Clustering Time Series
In Achieving a Hyperlocal Housing Price Index: Overcoming Data Sparsity by Bayesian Dynamical Modeling of Multiple Data Streams authors Ren, Fox and Bruce describe an approach for analysing multiple time series where some series are dense and others are sparse. The covariance matrix is assumed to be block diagonal, with each block consisting of a cluster of time series with similar structure. The number of clusters is determined using Bayesian Non-parametric Clustering which allows the clusters to evolve as new data are added.
Graphical Models for Time Series
Edges represent relationships between variables. If there is no edge then variables are conditionally independent. A Decomposable Graph can be broken down into Cliques and Separators.
For more information on Emily’s talk, check out the slides.
Computational Social Science (Hanna Wallach)
Hanna Wallach started off by juxtaposing the disciplines of Computer Science and Social Science. Whereas the latter is question driven, the former is method and/or data driven. With regards to research goals in the two disciplines she quoted:
Policy makers or computer scientists may be interested in finding the needle in the haystack (such as a potential terrorist threat or the right web page to display from a search), but social scientists are more commonly interested in characterizing the haystack.Daniel J. Hopkins and Gary King
More generally the two disciplines differ in a variety of aspects:
- Object of Study: pretty much anything for Computer Science and social processes for Social Science;
- Driving Force: Computer Scientists are motivated by data and methods, while Social Scientists are concerned with questions;
- Data: big and digital for Computer Science but relatively small and generally not digitised for Social Science; and
- Research Goal: Computer Scientists aim at prediction while Social Scientists strive for explanation.

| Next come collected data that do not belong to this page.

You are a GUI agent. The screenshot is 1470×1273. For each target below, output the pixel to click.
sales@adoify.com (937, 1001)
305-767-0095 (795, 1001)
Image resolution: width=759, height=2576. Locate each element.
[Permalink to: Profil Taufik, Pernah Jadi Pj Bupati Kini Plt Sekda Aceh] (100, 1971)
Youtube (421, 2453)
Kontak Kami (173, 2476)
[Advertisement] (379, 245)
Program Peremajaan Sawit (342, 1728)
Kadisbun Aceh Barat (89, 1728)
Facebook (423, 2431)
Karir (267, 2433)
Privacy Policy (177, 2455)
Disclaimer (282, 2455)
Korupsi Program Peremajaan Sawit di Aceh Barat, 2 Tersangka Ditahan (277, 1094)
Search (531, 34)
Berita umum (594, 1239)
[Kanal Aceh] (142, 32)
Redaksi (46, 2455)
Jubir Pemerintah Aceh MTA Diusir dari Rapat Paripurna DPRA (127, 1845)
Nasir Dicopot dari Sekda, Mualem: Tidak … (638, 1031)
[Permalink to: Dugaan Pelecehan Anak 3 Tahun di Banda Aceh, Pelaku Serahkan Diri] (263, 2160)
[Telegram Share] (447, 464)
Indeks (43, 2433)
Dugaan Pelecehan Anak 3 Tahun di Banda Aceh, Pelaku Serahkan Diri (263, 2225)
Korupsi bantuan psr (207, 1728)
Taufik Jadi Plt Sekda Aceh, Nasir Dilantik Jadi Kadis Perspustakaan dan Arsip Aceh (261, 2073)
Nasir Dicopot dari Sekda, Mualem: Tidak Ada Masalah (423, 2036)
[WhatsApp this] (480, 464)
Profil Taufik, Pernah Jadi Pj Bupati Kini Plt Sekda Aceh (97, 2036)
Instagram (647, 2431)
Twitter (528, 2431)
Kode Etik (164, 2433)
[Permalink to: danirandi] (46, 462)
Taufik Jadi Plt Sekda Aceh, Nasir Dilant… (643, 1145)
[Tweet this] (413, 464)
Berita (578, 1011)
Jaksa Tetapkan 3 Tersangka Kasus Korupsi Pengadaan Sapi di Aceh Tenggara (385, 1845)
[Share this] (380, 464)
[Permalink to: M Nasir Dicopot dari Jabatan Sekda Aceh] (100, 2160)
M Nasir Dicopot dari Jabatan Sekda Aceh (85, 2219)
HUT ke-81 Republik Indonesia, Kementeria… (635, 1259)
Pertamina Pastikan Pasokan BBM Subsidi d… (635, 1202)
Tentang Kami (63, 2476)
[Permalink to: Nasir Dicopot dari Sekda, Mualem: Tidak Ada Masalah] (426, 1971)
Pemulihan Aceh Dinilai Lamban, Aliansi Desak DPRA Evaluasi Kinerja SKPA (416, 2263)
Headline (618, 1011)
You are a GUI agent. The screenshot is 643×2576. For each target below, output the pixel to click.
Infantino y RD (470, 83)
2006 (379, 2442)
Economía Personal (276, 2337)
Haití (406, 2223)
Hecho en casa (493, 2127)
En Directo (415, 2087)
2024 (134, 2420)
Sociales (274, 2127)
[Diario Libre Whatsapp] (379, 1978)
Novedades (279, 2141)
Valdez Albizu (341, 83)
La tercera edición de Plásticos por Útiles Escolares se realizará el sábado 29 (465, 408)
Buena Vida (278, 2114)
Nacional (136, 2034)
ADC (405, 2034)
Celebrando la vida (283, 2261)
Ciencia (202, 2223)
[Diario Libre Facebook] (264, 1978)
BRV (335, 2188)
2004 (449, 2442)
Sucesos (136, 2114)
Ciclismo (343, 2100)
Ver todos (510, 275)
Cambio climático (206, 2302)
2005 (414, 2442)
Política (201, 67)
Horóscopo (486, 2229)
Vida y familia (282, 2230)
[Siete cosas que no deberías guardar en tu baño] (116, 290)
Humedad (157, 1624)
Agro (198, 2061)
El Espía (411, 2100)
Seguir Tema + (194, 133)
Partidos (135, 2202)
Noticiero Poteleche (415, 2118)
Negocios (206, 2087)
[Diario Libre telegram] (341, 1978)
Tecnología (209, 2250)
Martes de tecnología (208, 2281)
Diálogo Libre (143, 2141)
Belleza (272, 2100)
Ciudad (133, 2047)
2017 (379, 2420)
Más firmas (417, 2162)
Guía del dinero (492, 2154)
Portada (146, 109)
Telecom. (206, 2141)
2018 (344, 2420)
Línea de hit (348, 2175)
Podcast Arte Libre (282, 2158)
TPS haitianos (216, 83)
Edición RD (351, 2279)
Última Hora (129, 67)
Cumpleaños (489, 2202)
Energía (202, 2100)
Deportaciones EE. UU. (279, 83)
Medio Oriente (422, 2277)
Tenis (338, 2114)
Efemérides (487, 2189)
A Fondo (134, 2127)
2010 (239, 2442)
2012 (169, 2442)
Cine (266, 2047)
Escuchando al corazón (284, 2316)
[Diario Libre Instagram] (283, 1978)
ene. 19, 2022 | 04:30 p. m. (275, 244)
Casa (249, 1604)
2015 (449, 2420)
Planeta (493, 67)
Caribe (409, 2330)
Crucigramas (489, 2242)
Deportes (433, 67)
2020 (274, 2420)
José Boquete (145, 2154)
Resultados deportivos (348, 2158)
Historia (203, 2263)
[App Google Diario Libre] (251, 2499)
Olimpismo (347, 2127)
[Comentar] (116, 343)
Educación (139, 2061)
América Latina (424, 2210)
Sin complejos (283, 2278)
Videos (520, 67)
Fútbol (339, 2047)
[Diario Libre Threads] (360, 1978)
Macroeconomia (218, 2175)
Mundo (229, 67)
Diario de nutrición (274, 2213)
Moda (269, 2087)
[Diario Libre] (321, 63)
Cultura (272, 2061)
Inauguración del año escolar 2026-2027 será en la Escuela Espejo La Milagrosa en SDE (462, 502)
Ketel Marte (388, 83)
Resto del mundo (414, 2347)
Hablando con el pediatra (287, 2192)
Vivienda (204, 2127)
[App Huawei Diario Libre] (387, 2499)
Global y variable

The distinct research goals are important. Explanation implies causality. The causal mechanisms should arise from the underlying theory. Data can then be used to test hypotheses based on the theory. Models derived from the data need to be interpreted within the framework of the theory and should thus only include variables which are in the theory. Prediction, on the other hand, doesn’t care about causality and there is no need for interpretation. Consequently predictive models can include any relevant variables.
Bayesian Latent Variable Models
Latent variable models again. Based on what I had learned from the previous tutorial I was feeling a little more confident about these. The values of the latent variables are inferred from the observables in an iterative fashion.
Hanna made reference to Getting It Right: Joint Distribution Tests of Posterior Simulators which provides a robust approach to simulating points from a posterior distribution.
It’s a pity that this talk was in the last session. Attendance was not what it should have been. It’s also a pity that Hanna was so reliant on her notes. Otherwise her talk was great!
Unfortunately the slides for this talk do not seem to be available.
Well organised Cocktail Party to end the first day. One beer. A dozen canapés. Zero social interactions (unless you count waiters). I suppose that I am more sociable in my mind than in real life.